▶ _READING PASSAGE_:
Russia, in turn, considers the United States and NATO its main enemy, but not Ukraine. All of Putin’s speeches and comments are permeated with the rhetoric of war with the West. However, Russia has no chance in a conventional war against NATO. If the Russian army is not capable of defeating Ukraine alone, how would it defeat a military bloc of highly developed countries?
A nuclear conflict could lead to mutual annihilation. Therefore, Russia is currently limited to an allegedly mediated war with the West on the territory of Ukraine.
But at the same time, it’s obvious that the Kremlin has already started a hybrid war against the West – by provoking a sharp rise in energy prices and limiting gas supplies to Europe, by cyber-attack and attempts at internal political destabilization in some European countries. There have already been the first signs of sabotage attacks on infrastructure facilities in Western countries.
The Kremlin can overplay in hybrid attacks against the West, or in military attacks against Ukraine, imperceptibly crossing an unacceptable “red line.” The United States and NATO can respond both to the use of tactical nuclear weapons against Ukraine and to Russian attacks on the infrastructure facilities of Western countries. And here, a chain reaction of mutual exchange of blows can occur quite quickly. And then the only question will be whether the parties will proceed to the use of strategic nuclear weapons.
The West is clearly trying to avoid such a dangerous scenario. But what can we expect from Putin, who is relentlessly following the path of escalating the war? Is he ready to take extreme measures to stave off the threat of defeat? And will Russia carry out criminal orders capable of destroying itself, as well as most of the world? There are no unequivocal answers to these questions yet.
Therefore, today this scenario remains in the zone of uncertainty. It seems unlikely in the near term (at least up to six months) since Putin will try to achieve his goals by means of conventional war. But in the conditions of the threat of Russia’s complete military defeat, the risks of such a scenario will increase significantly.
Let’s now consider more likely scenarios for the end of the war.
I’ll start with an ambiguous and, in fact, a dead-end scenario – the freezing of the war (partial or full): the emergence of the balance of the military potentials of the opposing sides in the course of hostilities, the stabilization of the front line and the transition of hostilities to the positional phase for a quite long period (about a year, and perhaps longer). Hostilities in this case may last indefinitely in the form of periodic or episodic shelling and local clashes along the front line. If such a situation drags on, negotiations on a mutual ceasefire and even reaching an agreement are not excluded.

▶ _RECORDS SUPPLIED_:

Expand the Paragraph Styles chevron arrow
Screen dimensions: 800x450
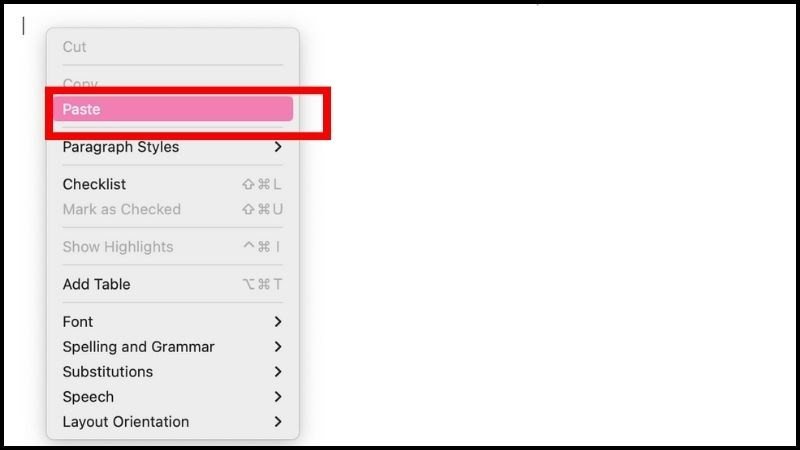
---
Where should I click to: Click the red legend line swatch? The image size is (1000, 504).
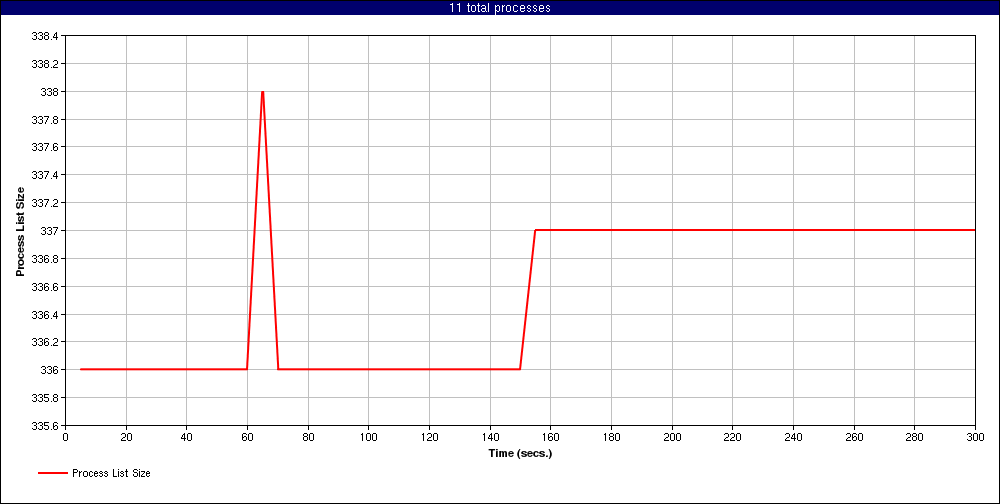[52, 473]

▶ _OBJECTIVE_: Pick up the passage on possible endings to the war in Ukraine where it stops, and carry it on.

▶ _WRITTEN ANSWER_:
Indirect signs can lead to a disappointing conclusion that the scenario of “freezing the war” is acceptable for Putin, but on the condition that he retains control over the annexed regions, and this is secured by some interstate agreement. However, this is unacceptable for Ukraine. Therefore, the maximum that is possible within this scenario is a technical and procedural ceasefire agreement (at the level of the military leadership of the opposing sides).
In many respects, this situation will resemble what happened during the war in the Donbas from spring 2015 to February 2022. The consequences can be the same. This scenario doesn’t foresee full-fledged peace, rather it will be an uncertain and unstable break before a new war. At the same time, as the experience of the war in the Donbas has shown, the ceasefire agreement can be periodically violated.
This scenario will be possible under the following conditions: Russia is relatively adaptable to sanctions pressure and a protracted war, but has no opportunity to defeat Ukraine; The West continues to provide Ukraine with moderate (but already smaller in terms of volume) military and technical and economic assistance, minimally required to deter Russian aggression, but insufficient for offensive actions and the liberation of the occupied territories; international partners can push Ukraine’s leadership to agree to a ceasefire.
The implementation of such a scenario will cause criticism both within Ukraine and within Russia, which will also cause its instability.
Such a scenario seems unlikely in the near future (up to a year). But if the war drags on for a long period (even more than a year), its probability may increase.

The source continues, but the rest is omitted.